Assignment: Every line containing the word "accomplish" must be pulled from the records.

Data for processing:
════════════════
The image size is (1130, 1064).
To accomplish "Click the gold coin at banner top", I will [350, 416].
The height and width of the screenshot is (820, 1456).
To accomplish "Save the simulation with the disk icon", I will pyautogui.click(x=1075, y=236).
════════════════
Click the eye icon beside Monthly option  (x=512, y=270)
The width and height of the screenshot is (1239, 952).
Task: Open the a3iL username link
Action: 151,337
════════════════
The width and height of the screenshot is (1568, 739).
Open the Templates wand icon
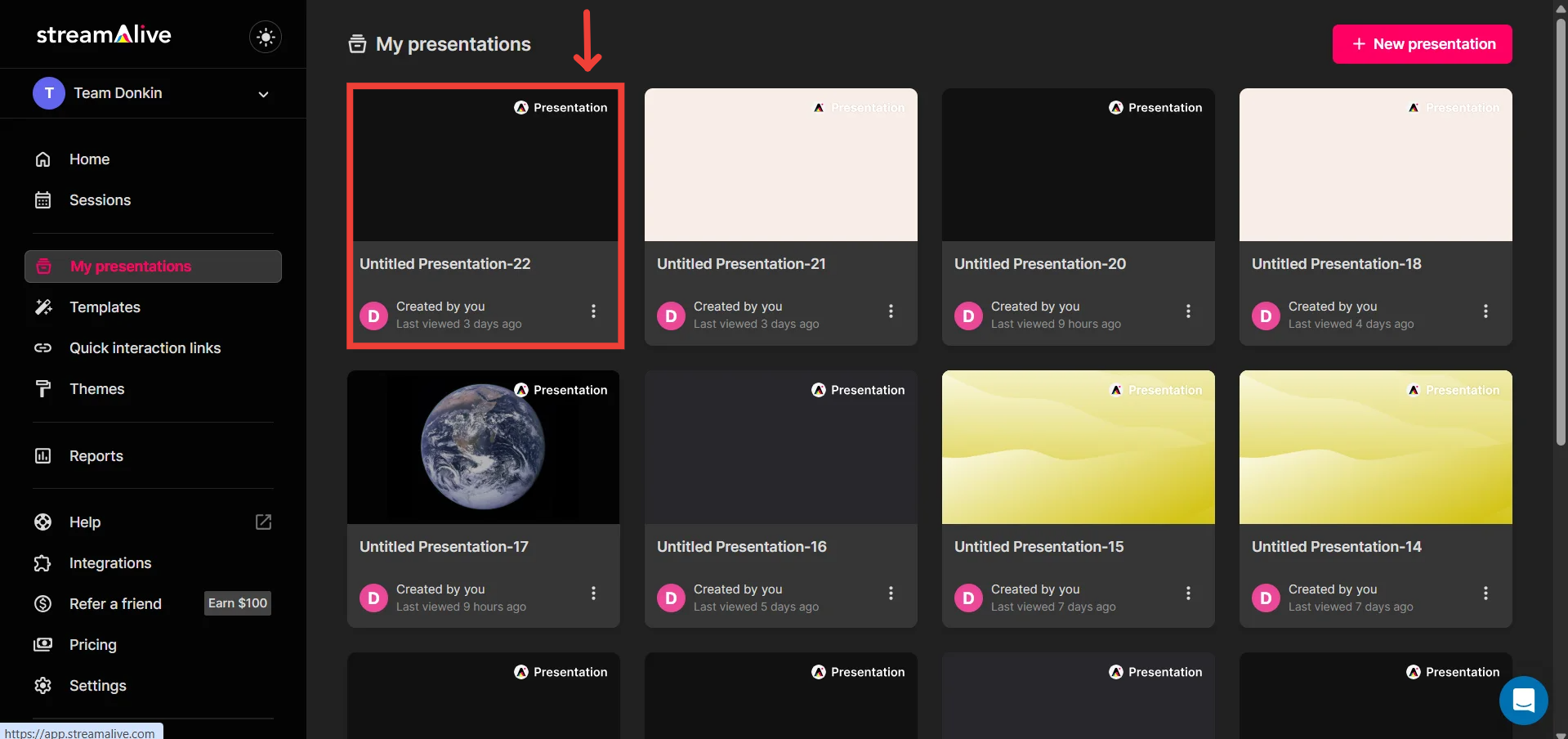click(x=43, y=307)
════════════════
Solved exercise:
To accomplish "Click the gold coin at banner top", I will [350, 416].
To accomplish "Save the simulation with the disk icon", I will pyautogui.click(x=1075, y=236).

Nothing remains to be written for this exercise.